LOL; I trade equities.(long only) Very rarely use margin. Number one priority is capital preservation. Happy with 20% a year. Trades have to prove themselves high conviction trades, then I'll add. It's easy to avoid large drawdowns, don't hold trades that move againts you. Don't let the market prove you wrong, make the market prove you right. I got into trading because I didn't like the drawdowns that buy and hold investing entails. I fund my lifestyle with my returns. Every so often I have to pay my bills and I didn't like selling when the market was correcting. Now I can be 100% invested while the market trends up and in cash while the market trends down. I'm not going to turn a few thousand into a million and I'm not shopping for a lambo. Gotta do what works for me.
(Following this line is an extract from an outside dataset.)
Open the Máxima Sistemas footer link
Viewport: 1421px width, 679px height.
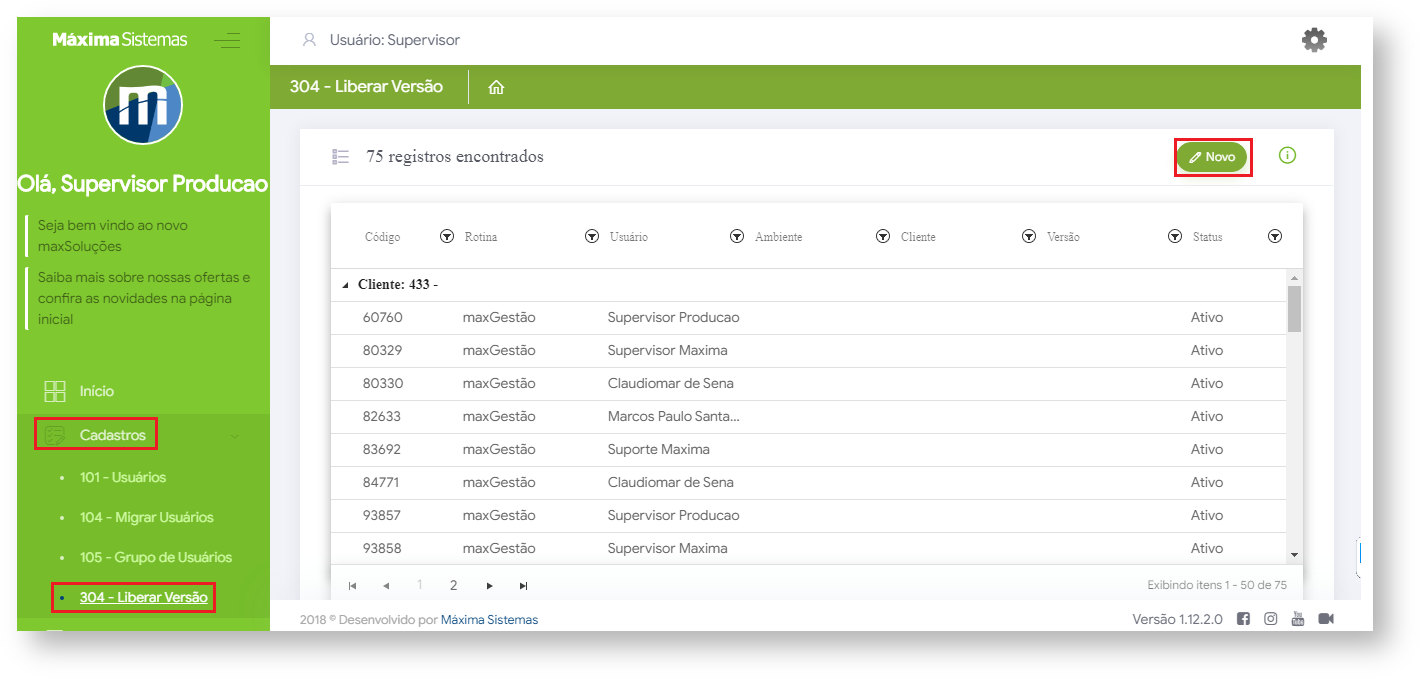point(489,619)
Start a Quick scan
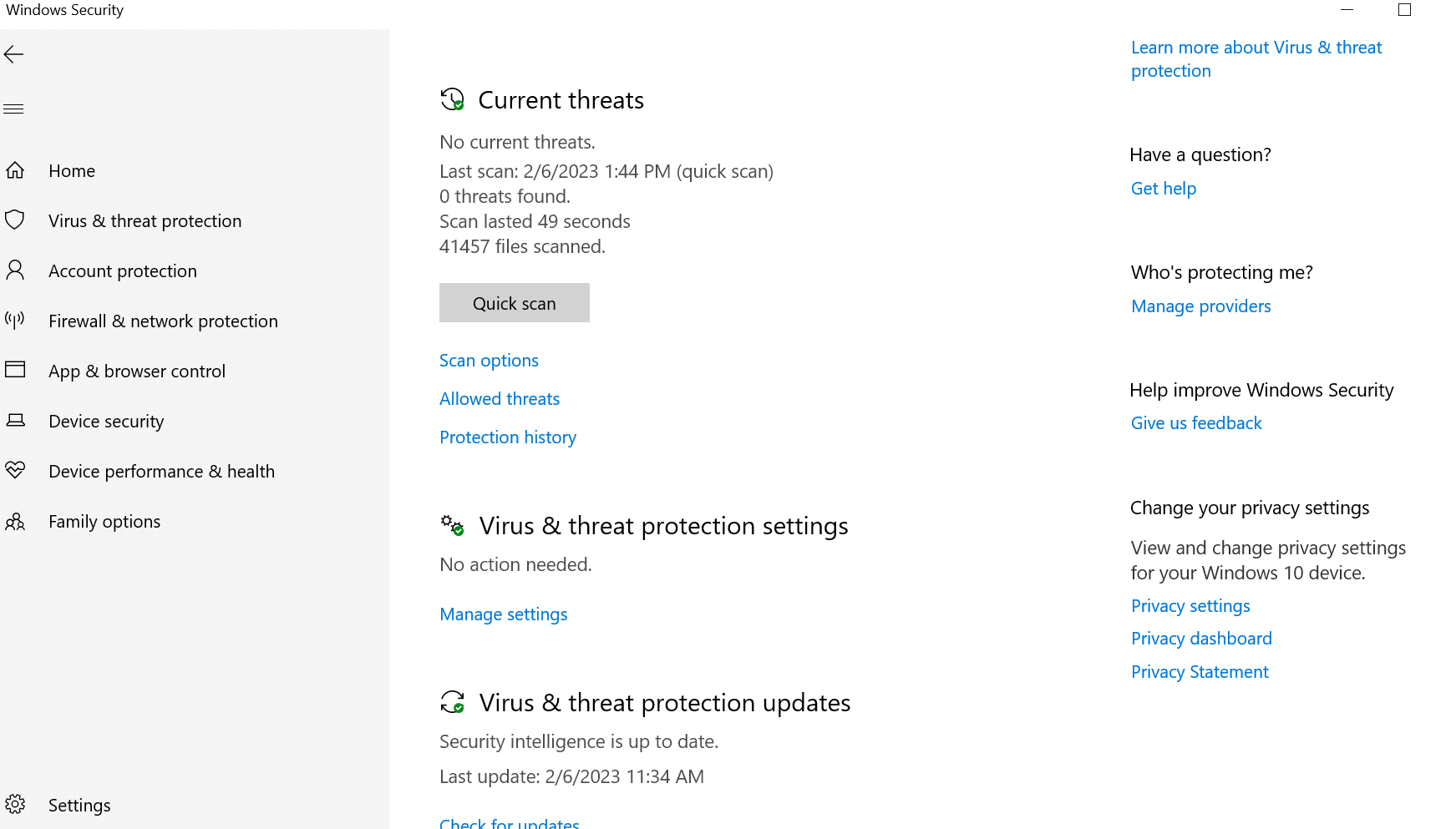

If you’re trading stocks, you should have a risk management in place that will protect your account in case the stock will gap say by 50%. Risking 1% of your total account won’t protect you from the above scenario if you have majority of your capital in that unlucky stock. What will protect you is to allocate say a 10 % maximum of your capital to one position. Therefore, if your stock gaps by 50%, you’ll lose only 5% of your capital. I’m just giving examples, just use whatever figures work for you. Also be careful when you're trading correlated stocks in the same industry / sector . . . I think you know what I mean
Unless you are like me, already over the hill, with the magic of compounding, in another 30 years, you can turn a few thousand into a million with a 20% a year return.
Not sure what hill you're referring to but mine gets steeper ever year. I'm not older than dirt but I know the guy who invented it.
With a return of 20% and a drawdown of < 10% your risk adjusted return is outstanding. For me drawdown of 30% is not unusual. Fortunately I am retail and no one is going to break my kneecap for a 30% drawdown.
30% is a brutal drawdown. You have to get 42% just to break even. That takes time to recover and like they say time is money. One of the reasons I'm a trader is that I didn't like the drawdowns and having to wait for things to turn around. I made the decision not to hold losers in my portfolio. Have had no nasty drawdowns since then.